REQUIREMENTS:
(A) Duplicate everything from "OK, today we're" down to "Alright, let's start!" in the background worker tutorial below, keeping every word and mark unchanged.
(B) In the background worker tutorial below, what is the drawback of using Go routines to process tasks in the background?

PASSAGE SHOWN:
==================================================
Skip to content

Latest commit

 

History

History
673 lines (541 loc) · 23.7 KB

part54-eng.md

File metadata and controls

673 lines (541 loc) · 23.7 KB

Implement background worker in Go with Redis and asynq

Original video

Hello everyone, welcome to the backend master class. So far we've implemented a lot of APIs for our simple bank project. However, they're all synchronous APIs, this means when the client sends a request to the server, that request will be processed immediately by the server, and the result will be returned to the client synchronously.

Although it works for most cases, in real-world project, sometimes we cannot process the request immediately, maybe because it might take a long time to complete, and we don't want to force the client to wait. Or maybe it's something we just want to schedule to be executed in the future.

Whatever the reason is, one thing for sure is, we will need a mechanism to process some kind of task asynchronously.

Use Go routines

One possible solution is simply using Go routines to process the task in the background.

It's very easy to implement, but the drawback of this strategy is, the tasks basically live inside the process's memory, so if the server suddenly goes down, then all of the unprocessed tasks will be lost.

Use message broker & background workers

A better design would be sending the tasks to a queue of a message broker, then having a set of background workers keep polling the queue to get the tasks and process them. One very popular and efficient message broker is Redis. Redis stores its data both in memory and persistent storage, and when running on production with Redis sentinel or Redis cluster, we can be confident that our message broker is highly available, and the tasks we send to the queue won't be lost.

OK, today we're gonna implement this asynchronous worker for 1 specific use case: send validation email.

The idea is, after creating a user, we will send a welcome email to the user with a verification link. This will allow users to confirm that they really own the provided email address.

There are 3 steps: first, create a user record in the database, second, push a new send-email task to the Redis queue, and finally launch the background workers to pick up the task from the queue and process it.

Alright, let's start!

In the gapi package, let's open the rpc_create_user.go file. Here we can find the implementation of the CreateUser API that we've written in lecture 42. And in the request, there's a field to allow user to specify their email address. So after calling the store to create a new user record in the DB, we will send a verification email to the user here.

	user, err := server.store.CreateUser(ctx, arg)
	if err != nil {
		if pqErr, ok := err.(*pq.Error); ok {
			switch pqErr.Code.Name() {
			case "unique_violation":
				return nil, status.Errorf(codes.AlreadyExists, "username already exists: %s", err)
			}
		}
		return nil, status.Errorf(codes.Internal, "failed to create user: %s", err)
==================================================
RAW DATA:
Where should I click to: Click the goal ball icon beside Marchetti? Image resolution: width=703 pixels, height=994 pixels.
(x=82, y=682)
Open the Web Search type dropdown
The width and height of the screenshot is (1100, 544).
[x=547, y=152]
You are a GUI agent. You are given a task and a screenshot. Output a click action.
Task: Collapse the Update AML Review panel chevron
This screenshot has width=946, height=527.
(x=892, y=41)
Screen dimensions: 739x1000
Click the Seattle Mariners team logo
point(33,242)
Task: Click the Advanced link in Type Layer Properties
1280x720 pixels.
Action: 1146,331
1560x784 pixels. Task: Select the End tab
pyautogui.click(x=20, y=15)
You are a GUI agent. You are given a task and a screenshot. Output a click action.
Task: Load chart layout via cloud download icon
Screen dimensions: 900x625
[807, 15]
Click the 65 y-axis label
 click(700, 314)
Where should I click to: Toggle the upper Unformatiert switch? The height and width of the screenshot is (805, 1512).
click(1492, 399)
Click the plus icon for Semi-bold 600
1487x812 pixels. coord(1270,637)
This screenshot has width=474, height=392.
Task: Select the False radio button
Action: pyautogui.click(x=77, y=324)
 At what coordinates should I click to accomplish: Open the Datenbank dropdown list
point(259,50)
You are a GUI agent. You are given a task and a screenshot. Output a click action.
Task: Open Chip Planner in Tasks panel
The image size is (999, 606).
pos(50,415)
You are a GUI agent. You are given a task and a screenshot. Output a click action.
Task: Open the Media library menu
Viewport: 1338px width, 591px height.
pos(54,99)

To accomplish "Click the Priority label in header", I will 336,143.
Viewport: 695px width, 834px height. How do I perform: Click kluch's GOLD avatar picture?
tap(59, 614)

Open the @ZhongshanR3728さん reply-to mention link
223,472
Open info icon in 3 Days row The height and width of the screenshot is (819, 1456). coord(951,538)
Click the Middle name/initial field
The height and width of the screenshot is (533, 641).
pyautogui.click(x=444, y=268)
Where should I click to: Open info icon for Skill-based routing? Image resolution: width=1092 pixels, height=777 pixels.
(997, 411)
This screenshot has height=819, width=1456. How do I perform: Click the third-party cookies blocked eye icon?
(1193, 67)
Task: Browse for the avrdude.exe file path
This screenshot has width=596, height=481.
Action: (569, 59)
==================================================
RESULTS OF THE TASKS:
(A)
OK, today we're gonna implement this asynchronous worker for 1 specific use case: send validation email.

The idea is, after creating a user, we will send a welcome email to the user with a verification link. This will allow users to confirm that they really own the provided email address.

There are 3 steps: first, create a user record in the database, second, push a new send-email task to the Redis queue, and finally launch the background workers to pick up the task from the queue and process it.

Alright, let's start!

(B) The tasks live inside the process's memory, so if the server suddenly goes down, all unprocessed tasks are lost.